PROBLEM REQUIREMENTS
From the records below, pull out every line that contains the string "width" and copy each one unchanged.

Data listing
--------------------

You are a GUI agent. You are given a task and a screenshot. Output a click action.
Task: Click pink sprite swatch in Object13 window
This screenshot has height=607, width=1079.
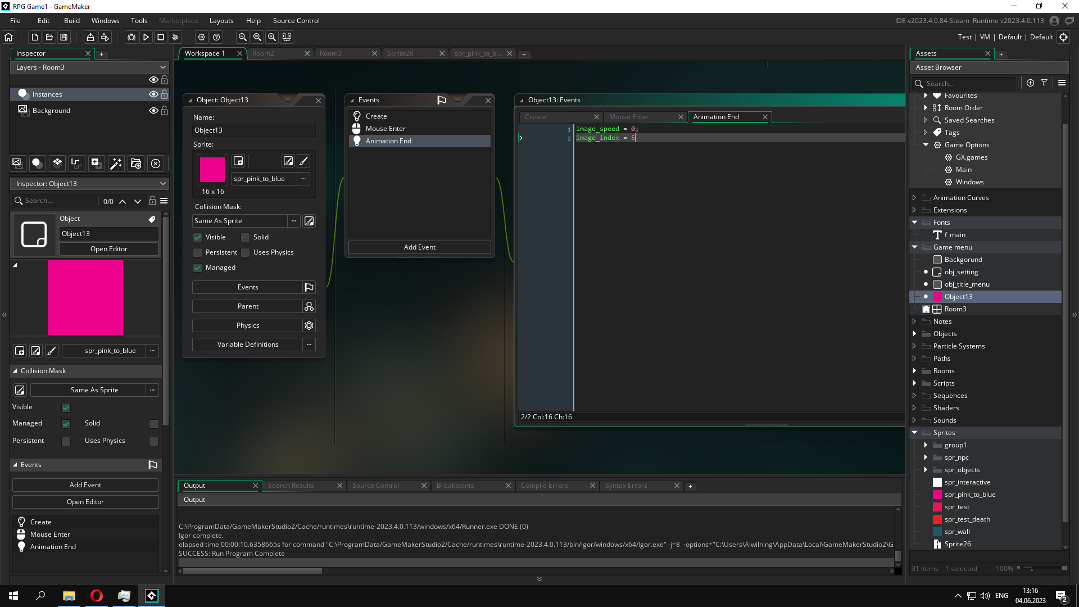[x=212, y=170]
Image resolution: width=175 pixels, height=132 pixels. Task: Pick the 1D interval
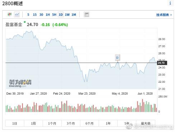61,15
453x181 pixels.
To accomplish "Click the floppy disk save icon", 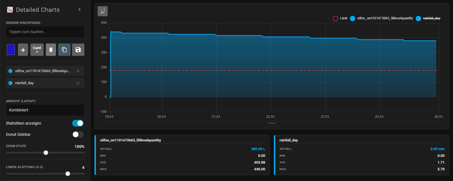I will tap(78, 50).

--------------------

REPLY
This screenshot has height=607, width=1079.
Image resolution: width=175 pixels, height=132 pixels. Task: Pick the 1D interval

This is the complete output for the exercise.